Alcuni siti accusano gli allevatori di maltrattamenti nei confronti di vacche da latte e dei loro vitelli. A questi risponde Stefano Zuliani, direttore APA Milano: «L’uomo si è sempre nutrito di alimenti di origine animale e se oggi abbiamo tramutato ciò che una volta erano piccoli allevamenti destinati all’autoconsumo in allevamenti altamente specializzati, è dovuto al fatto che la maggior parte della popolazione del cosiddetto mondo civilizzato ha preferito trasferirsi dalle campagne in grossi centri urbani e guadagnarsi da vivere facendo cose diverse dal coltivare la terra o allevare bestiame. Inoltre, mentre trent’anni fa una famiglia contadina poteva garantirsi un reddito sufficiente allevando anche solo venti vacche, oggi per avere un’eguale ritorno economico ne servono almeno centocinquanta.
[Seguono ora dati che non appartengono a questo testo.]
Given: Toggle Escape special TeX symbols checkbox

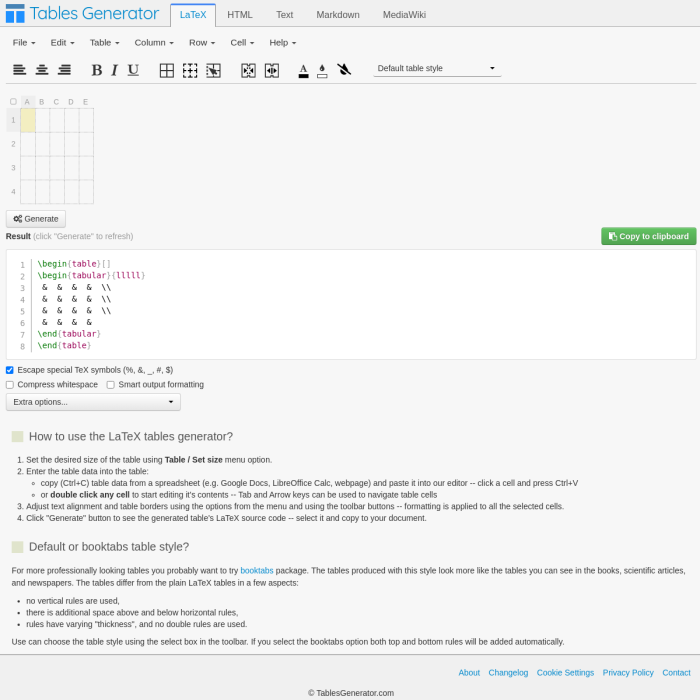Looking at the screenshot, I should (x=10, y=370).
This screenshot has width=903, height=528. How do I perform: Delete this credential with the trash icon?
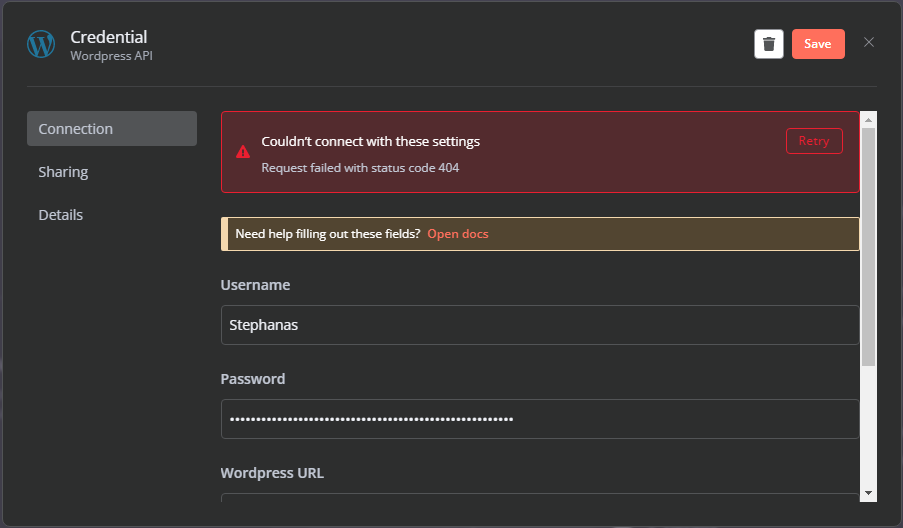click(x=768, y=44)
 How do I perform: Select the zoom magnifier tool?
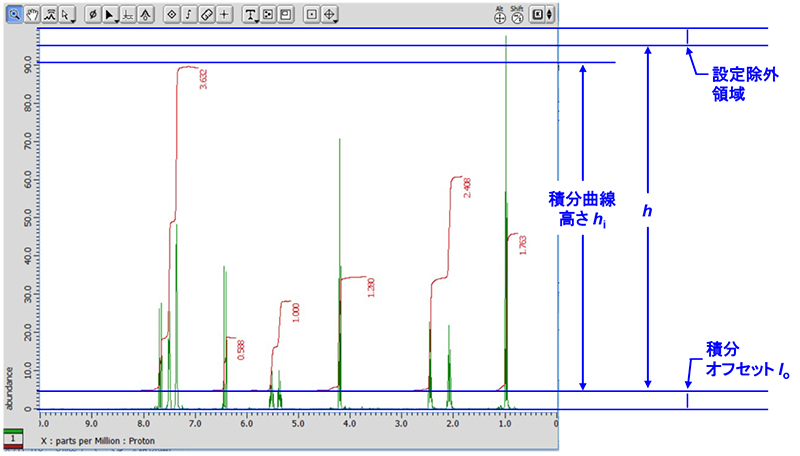[15, 15]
Se un litro di latte viene pagato alla stalla quanto vent’anni fa, è evidente che per continuare a produrre latte non bastano più i quindici litri di media al giorno ma ne servono di più. Suggerisco due ulteriori riflessioni: la salute e il benessere degli animali sono condizioni indispensabili per produrre alimenti sani e di qualità, oltre a garantire la longevità degli stessi animali e l’eliminazione di farmaci curativi. Certamente ci sono stati periodi in cui l’attenzione verso questi aspetti non era considerata una priorità, oggi invece lo è. In secondo luogo non credo che l’allevamento del bestiame e l’utilizzo dei prodotti di derivazione zootecnica per scopi alimentari debbano essere banditi, come invece una certa cultura integralista tende o voler imporre come unica visione delle cose, altrimenti di cosa vivrebbero le popolazioni nomadi che popolano gli altipiani della Mongolia o gli Inuit? Per molte regioni italiane, la pastorizia è stata e continua a essere una fonte di sostentamento essenziale. Cosa ne sarebbe di intere vallate, se non fossero presidiate da allevatori che rimangono spesso in ambienti non confortevoli con i propri animali a farsi carico di curare il territorio traendone sostentamento?».